A few minutes later, Trump elaborated in a second tweet: “Such poor leadership ability by the Mayor of San Juan, and others in Puerto Rico, who are not able to get their workers to help. They want everything to be done for them when it should be a community effort. 10,000 Federal workers now on Island doing a fantastic job.”
Trump’s tweets were in reference to a recent live interview with Cruz, during which she is playing a video of Acting Homeland Security Secretary Elaine Duke, and asked to react. In the video, Duke expressed contentment with U.S. efforts to provide aid to Puerto Rico.
“It is really a good news story in terms of our ability to reach people and the limited number of deaths that have taken place,” Duke said.
After watching this video, on live television Cruz reacted negatively, expressing that being in Puerto Rico and witnessing the devastation first-hand gave her a different perspective.
“This is, damn it, this is not a good news story,” she said. “This is a ‘people are dying’ story. This is a ‘life or death’ story. This is ‘there’s a truckload of stuff that cannot be taken to people’ story. This is a story of a devastation that continues to worsen.”
Miranda, in response to Trump’s tweets about Cruz’s comments, “You’re going straight to hell, @realDonaldTrump. No long lines for you. Someone will say, ‘Right this way, sir.’ They’ll clear a path.”
This was followed by, “[Cruz] has been working 24/7. You have been GOLFING. You’re going straight to hell. Fastest golf cart you ever took.”
Trump’s tweets and Miranda’s response have been heavily covered by news organizations, including Vox and The New York Times. Likewise, Luis Miranda, Lin-Manuel Miranda’s father, responded to the tweets in an article appearing in the New York Daily News.

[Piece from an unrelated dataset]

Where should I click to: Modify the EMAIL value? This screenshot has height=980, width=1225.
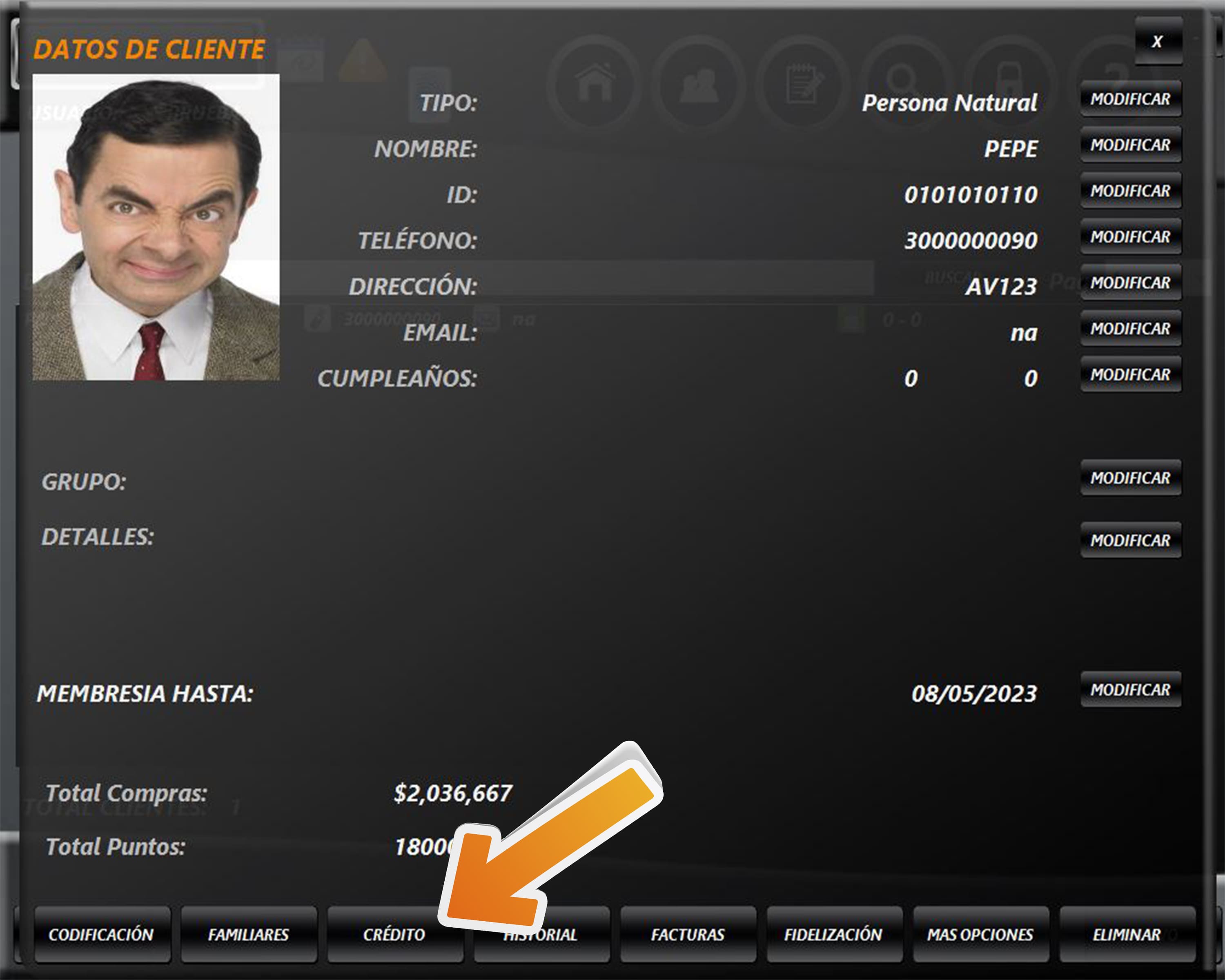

“As Trump was calling our people lazy, Lin-Manuel and I were on our way to increase support for relief efforts,” he wrote. “We have been working nonstop to help Puerto Rico since Hurricane Maria hit the island more than 10 days ago. It took my son an hour to respond to his insulting tweets, after a long hour of introspection and reflection.”
Student reactions to Miranda’s tweeting, and the more general tendency of politicians to use Twitter as a medium for political conversations, have been mixed.
“I think Lin-Manuel Miranda’s reaction was justified given the utter lack of response by the president to the humanitarian needs of Puerto Rico,” Meg Cummings ’20 said. “Let’s be honest, the president was already going to hell before he attacked a woman saving her citizens from a natural disaster from his golf course. It’s just nice to see it written out so succinctly.”
Emma Greenfield ’20 expressed similar feelings.
“I think it’s obvious that Trump is completely out of line and he should at least keep his mouth shut if he isn’t going to be helpful, and let the people who are doing stuff do their thing,” Greenfield said. “And I think it’s super important when people, especially people like Lin-Manuel who have a lot of influence, call him out on his B.S.”
Greenfield added, however, that she felt that conversations such as this one would resonate more strongly on a different platform.
“It makes me kind of sad that Twitter wars are a good an acceptable response to this, and sometimes it becomes like a middle school battle,” she said. “But I also recognize that Lin-Manuel is not a politician, so he can really do whatever he wants. Trump probably should just not make all his announcements through Twitter.”
The actions of both Miranda and Trump are emblematic of the larger dynamic of political discussions through social media. Trump is the first president to actively utilize Twitter as a microphone for his individual thoughts, and this direct use of public communication has been met with mixed responses.
After his tweets directed at Trump, Miranda notably addressed his followers in a tweet later on Sept. 30.
“I have been so moved by YOUR generosity since Maria,” he wrote. “You deserve a leader who shares an OUNCE, a SHRED of the compassion you all have.”
Miranda, in addition to promoting aid organizations, has stated that he will be releasing a song for Puerto Rico on Oct. 6, and it will feature a variety of celebrity artists.
“It’s a love letter to Puerto Rico,” he said to CNN.